Mon Cinéma
sylvenn
Qu'est-ce que j'écris aujourd'hui ? Je ne sais plus. Je nage, je me noie sereinement dans les abysses de mes mots. Plus j'ouvre les yeux et moins j'y vois. Plus je m'aveugle, et plus j'aime ça. Les oiseaux dans le ciel, les clients devant leur assiette, la musique d'ambiance, l'amertume du café contre mon palais, le vent qui frise les rizières…tous ces corps, tous ces concepts se traduisent en mots, en idées, en émotions. Ils entrent en file indienne, chacun leur tour, dans mon esprit : cette machine à tricoter et détricoter l'Univers qui m'entoure. Je me sers d'eux pour synthétiser le tissu de mon propre monde. Un monde de cinéma. Un monde dont je suis simultanément le réalisateur, l'acteur principal et le spectateur solitaire.

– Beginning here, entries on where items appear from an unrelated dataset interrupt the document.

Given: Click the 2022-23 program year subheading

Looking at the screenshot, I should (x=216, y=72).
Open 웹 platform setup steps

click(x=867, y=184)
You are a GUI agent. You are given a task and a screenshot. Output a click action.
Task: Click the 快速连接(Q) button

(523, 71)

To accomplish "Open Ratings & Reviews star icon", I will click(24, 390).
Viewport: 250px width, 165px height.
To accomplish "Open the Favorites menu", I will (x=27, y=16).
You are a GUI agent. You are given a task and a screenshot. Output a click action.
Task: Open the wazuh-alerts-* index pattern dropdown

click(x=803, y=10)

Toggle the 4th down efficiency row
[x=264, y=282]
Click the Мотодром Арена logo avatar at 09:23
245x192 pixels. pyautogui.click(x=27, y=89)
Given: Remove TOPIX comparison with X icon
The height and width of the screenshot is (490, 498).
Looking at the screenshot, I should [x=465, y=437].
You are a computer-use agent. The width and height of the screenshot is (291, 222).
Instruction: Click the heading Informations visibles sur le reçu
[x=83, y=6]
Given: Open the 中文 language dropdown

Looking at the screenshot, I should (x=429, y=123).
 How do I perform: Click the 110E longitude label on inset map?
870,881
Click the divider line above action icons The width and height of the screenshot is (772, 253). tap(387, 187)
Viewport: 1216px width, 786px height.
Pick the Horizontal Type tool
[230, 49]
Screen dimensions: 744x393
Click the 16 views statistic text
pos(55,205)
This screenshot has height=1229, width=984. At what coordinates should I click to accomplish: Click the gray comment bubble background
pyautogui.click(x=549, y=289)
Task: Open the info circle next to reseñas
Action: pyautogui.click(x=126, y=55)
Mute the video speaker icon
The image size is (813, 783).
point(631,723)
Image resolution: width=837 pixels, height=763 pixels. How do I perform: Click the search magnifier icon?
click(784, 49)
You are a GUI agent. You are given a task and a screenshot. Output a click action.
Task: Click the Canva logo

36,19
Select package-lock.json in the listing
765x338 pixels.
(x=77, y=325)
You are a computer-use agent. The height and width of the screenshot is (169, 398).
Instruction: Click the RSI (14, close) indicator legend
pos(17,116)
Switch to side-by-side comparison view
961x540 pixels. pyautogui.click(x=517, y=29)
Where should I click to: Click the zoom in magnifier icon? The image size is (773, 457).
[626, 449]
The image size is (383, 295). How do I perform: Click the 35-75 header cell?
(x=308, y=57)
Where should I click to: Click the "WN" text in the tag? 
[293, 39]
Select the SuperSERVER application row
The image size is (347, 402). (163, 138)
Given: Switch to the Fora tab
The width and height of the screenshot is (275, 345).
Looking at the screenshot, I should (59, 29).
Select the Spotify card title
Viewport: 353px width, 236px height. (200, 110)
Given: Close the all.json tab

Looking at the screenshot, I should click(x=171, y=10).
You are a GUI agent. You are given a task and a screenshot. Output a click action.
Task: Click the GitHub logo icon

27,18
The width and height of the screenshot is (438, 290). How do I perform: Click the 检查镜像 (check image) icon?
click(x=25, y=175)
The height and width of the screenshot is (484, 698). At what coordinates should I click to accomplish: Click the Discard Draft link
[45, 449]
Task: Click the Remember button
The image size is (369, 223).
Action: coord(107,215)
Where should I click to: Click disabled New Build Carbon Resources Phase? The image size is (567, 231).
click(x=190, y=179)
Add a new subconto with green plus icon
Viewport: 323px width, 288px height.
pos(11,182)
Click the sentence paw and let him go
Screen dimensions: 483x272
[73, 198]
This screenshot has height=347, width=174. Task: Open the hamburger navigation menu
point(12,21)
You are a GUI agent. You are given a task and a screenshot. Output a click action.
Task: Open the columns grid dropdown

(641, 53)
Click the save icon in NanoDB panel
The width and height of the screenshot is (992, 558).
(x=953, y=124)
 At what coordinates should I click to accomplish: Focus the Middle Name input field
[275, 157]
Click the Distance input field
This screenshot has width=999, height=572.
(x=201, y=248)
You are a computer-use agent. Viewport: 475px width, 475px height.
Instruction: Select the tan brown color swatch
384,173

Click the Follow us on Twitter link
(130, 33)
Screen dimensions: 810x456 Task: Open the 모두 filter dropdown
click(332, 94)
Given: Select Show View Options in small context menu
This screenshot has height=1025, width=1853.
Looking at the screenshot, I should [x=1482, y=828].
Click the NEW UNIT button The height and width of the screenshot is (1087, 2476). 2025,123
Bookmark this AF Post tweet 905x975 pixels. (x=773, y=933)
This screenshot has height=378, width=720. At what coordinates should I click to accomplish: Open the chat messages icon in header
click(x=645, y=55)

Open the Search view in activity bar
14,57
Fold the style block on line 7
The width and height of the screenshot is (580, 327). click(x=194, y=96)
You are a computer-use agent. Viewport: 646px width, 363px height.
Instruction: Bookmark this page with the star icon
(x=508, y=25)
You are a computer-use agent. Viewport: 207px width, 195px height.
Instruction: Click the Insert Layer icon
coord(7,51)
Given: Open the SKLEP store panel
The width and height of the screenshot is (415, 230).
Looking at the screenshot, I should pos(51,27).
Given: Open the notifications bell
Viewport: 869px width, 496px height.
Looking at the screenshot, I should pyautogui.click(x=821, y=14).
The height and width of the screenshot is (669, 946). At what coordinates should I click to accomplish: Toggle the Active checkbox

Je me vois écrire, là maintenant, depuis ma propre caméra. Cette caméra, sans doute est-ce mon âme. Je me vois du dessus, à un petit mètre de distance. Je me vois penser. Je me vois vivre. Je vois même tous ces acteurs autour de moi, mais non, on n'est pas dans le Truman Show. Eux ne sont que des piquets, plantés là. En tout cas, dans mon scénario, c'est ce qu'ils sont. Parce que je suppose qu'eux aussi doivent avoir un monde, un monde bien différent du mien à n'en pas douter…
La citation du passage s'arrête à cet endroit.